**Data extracts**.
....

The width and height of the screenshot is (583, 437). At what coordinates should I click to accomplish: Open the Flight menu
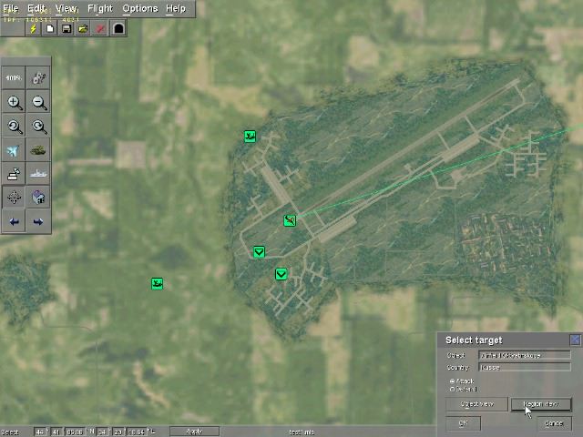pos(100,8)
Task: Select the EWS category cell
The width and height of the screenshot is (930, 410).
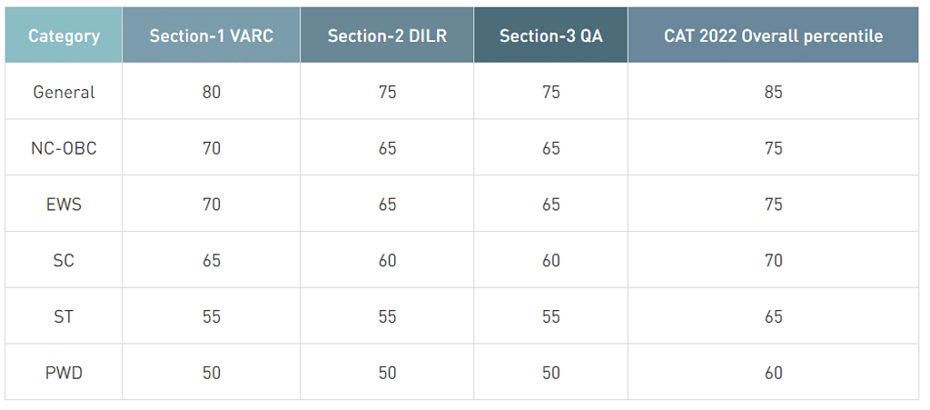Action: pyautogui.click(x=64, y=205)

....

**Task**.
Leave the pictures out. Output exactly, and only, the lines from the one with "The width and height of the screenshot is (930, 410)." through the last line of the listing above, both included.

**Result of this task**.
The width and height of the screenshot is (930, 410).
Action: pyautogui.click(x=64, y=205)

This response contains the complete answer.